Monday, April 21, 2014

Old C Coding Habits Die Hard

Old habits die hard.

In their 1978 book "The C Programming Language", Brian Kernighan and Dennis Ritchie described a version of C which has since become known as "K&R" C.  For those of you who aren't older than dirt, K&R C differed in many ways from modern C.  For example:

    foo(c, v)
    int c;
    char **v;
    {

Whoa!  What's that?  Original K&R C didn't let you declare the formal parameter types in-line with the function definition, you had to declare them between the ")" and the "{".  Also, functions defaulted to being of type "int".

Lots of fossilized programmers like me were forced into habits in the old days which have outlived their need.  Now, a lot of younger programmers getting out of school have as their first real-world experience the job of maintaining that old code, learning those same obsolete habits through osmosis.


LOCAL VARIABLES

In K&R C, local variables *had* to be declared at the top of the function.  With C89, locals could be declared at the start of any compound statement (i.e. after any "{").  Finally, as of C99 locals could be declared basically anywhere.

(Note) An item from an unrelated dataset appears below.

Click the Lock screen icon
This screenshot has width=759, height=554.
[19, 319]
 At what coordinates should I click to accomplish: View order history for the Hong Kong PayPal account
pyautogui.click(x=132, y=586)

In my opinion, it makes sense for a variable to be declared and initialized immediately before (or very close to) its first usage.  Doing this conveys valuable information for a future code maintainer: this variable isn't used prior to this line.  I can't tell you how often I spent time doing reverse searches for a variable to see where else it is being used.

Here's some "old habits" code:

    foo_find(...)
    {
        int found = 0;
        ...tens of lines...
        while (! found) {

With this, you might go straight to the top of "foo()" to see how "found" is declared and initialized, but then you still have to search the tens of intervening lines to see how "found" might changed.

I prefer this:

    foo_find(...)
    {
        ...tens of lines...
        int found = 0;
        while (! found) {

Sure, there might be a 20-year-old compiler which can't handle it, but anybody using a 20-year-old compiler has bigger problems than this.


GLOBAL VARIABLES

Another habit which I think might be a K&Rism: declaration of global variables at the top of the file. I might be wrong, but I suspect that K&R C disallows global variables to be declared after some functions are defined.  As with local variables, this restriction is no longer in force.  So, if you have a group of functions which implement an abstraction that uses globals, but the abstraction is not significant enough to justify putting them in their own file, I think it makes sense to put the globals associated with the abstraction in front of the first implementation function.  For example:

    #define FOO_MAX_NUM 67
    typedef foo_t struct {...};
    foo_t foo_storage[FOO_MAX_NUM];
    static int foo_num_stored = 0;

    foo_t *foo_create(...)
    {

This code, including the #define, the typedef, and the global variables, may well be positioned after other functions are already defined.  Once again, it helps a code reader know that the definitions are not used in the preceding code.


INCLUDE FILES

In the above example, "FOO_MAX_NUM" and "foo_t" are defined close to the code, instead of at the top of the file.  But many programmers wouldn't even put them at the top of the file, they would put them in an include file "foo.h".

I don't think this is a K&Rism.  It's just a habit to put all typedefs and #defines in the include file.  But again, I advocate for keeping things as localized as possible.  Definitions and declarations which are internal implementation details to an abstraction should be hidden from general view.  C++ may do a better job of managing the external and internal details of an abstraction, but the guidelines should be followed in C as well.